## Begin EXTRACTED TEXT
# Has anyone got the Lexmark C510 color laser printer to work

## rambam

I am buying a  Lexmark C510 color laser to print colour flyers for work.

Has anyone got it to work on Gentoo ?

It is not one of the printers listed on linuxprinting.org.

I would prefer to attach it to my Gentoo box but will regretfully use my

my sons XP box for printing if  I have to.

----------

## adsmith

I don't have one, but I've been researching color lasers.  Based on what I've read, it uses any of PCL, PDF or PS, so the normal postscript driver should work fine.  It claims to support SuSe and Redhat, so all you probably need is a ppd off the install disk, then fire up cups for postscript.

----------

## rambam

 *adsmith wrote:*   

> I don't have one, but I've been researching color lasers.  Based on what I've read, it uses any of PCL, PDF or PS, so the normal postscript driver should work fine.  It claims to support SuSe and Redhat, so all you probably need is a ppd off the install disk, then fire up cups for postscript.
## End EXTRACTED TEXT
TASK SET:
A: Answer these from the Lexmark C510 thread, one line each:
(i) What will the printer be used to print?
(ii) Which site does not list the printer?
(iii) Which two distributions does the printer claim to support?
B: In the Lexmark C510 thread, why does adsmith think the normal postscript driver should work fine?
C: Write the next part of the Lexmark C510 thread, picking up right after its final line.
## Begin INFORMATION SUPPLIED
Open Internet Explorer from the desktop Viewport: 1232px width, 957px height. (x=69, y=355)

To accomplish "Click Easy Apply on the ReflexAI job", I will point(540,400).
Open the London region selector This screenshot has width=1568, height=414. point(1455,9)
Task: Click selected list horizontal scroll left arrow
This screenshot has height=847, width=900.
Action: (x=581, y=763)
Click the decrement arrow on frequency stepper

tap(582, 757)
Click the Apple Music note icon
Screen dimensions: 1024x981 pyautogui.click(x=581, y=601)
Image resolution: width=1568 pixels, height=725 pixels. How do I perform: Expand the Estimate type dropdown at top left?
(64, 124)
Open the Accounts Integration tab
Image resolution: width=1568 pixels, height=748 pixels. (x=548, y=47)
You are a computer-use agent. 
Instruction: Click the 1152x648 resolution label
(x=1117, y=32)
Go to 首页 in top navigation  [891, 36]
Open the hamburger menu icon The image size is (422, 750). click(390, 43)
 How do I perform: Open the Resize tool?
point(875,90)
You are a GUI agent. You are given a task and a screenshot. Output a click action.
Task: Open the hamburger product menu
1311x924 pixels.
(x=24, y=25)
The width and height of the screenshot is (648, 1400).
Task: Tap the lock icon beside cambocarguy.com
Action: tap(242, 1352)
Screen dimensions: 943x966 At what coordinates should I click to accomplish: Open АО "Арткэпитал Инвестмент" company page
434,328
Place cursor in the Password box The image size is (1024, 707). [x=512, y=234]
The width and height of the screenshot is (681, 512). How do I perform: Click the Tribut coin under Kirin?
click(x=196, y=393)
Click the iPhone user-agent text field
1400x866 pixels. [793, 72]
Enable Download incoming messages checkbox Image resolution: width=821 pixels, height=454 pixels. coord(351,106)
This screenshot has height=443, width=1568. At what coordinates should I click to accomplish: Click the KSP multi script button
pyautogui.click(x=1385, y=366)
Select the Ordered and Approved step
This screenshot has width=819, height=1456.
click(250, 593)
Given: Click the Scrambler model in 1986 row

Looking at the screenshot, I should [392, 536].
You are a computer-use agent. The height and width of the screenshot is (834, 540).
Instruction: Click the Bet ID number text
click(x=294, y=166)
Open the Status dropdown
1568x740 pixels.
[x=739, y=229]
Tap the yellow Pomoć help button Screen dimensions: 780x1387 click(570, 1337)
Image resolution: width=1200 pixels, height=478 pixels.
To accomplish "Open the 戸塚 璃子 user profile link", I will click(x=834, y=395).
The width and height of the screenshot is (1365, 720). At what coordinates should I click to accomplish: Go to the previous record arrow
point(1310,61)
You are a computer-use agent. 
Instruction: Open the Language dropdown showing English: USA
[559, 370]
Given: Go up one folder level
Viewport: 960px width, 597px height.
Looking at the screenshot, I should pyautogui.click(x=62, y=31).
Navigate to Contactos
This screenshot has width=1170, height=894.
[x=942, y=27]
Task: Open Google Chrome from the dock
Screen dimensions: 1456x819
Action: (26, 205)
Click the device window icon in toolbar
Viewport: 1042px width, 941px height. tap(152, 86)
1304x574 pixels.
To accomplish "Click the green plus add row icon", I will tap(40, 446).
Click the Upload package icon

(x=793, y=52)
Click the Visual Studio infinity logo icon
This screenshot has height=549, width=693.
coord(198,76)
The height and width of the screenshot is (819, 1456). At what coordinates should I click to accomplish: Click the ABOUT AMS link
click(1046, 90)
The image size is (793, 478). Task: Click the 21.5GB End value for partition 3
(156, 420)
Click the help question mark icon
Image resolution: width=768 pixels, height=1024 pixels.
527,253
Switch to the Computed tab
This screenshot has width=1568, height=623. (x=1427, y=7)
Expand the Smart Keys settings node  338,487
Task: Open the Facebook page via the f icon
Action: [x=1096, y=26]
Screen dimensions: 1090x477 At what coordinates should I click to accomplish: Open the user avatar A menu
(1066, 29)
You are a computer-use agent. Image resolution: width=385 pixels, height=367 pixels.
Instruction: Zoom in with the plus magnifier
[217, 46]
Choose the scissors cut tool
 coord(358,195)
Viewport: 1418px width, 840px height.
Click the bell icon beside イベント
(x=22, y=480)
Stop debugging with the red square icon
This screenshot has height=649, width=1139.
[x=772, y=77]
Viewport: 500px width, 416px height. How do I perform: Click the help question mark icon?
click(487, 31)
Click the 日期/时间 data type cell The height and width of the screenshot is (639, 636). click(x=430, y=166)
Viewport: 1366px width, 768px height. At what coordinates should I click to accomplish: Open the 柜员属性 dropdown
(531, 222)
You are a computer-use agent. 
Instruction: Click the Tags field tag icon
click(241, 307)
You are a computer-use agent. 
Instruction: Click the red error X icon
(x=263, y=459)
## End INFORMATION SUPPLIED
SOLVED PROBLEMS:
A:
(i) Colour flyers for work.
(ii) linuxprinting.org.
(iii) SuSe and Redhat.

B: Based on what adsmith has read, the printer uses any of PCL, PDF or PS. Because it can take PostScript, the normal postscript driver should handle it.

C:
Thanks !

I'll give it a try.

I am probably picking it up tomorrow

----------

## jsosic

So, have you bought C510? Does it work!?!? I'm planning on buying one - and it will be my first Linux printer...so I have lots of questions  :Smile: 

----------

## MrDarthMaul

I just installed Gentoo 2005.1-r1 on my laptop and got CUPS to work with the Lexmark C510n Color Laser printer. It works perfectly.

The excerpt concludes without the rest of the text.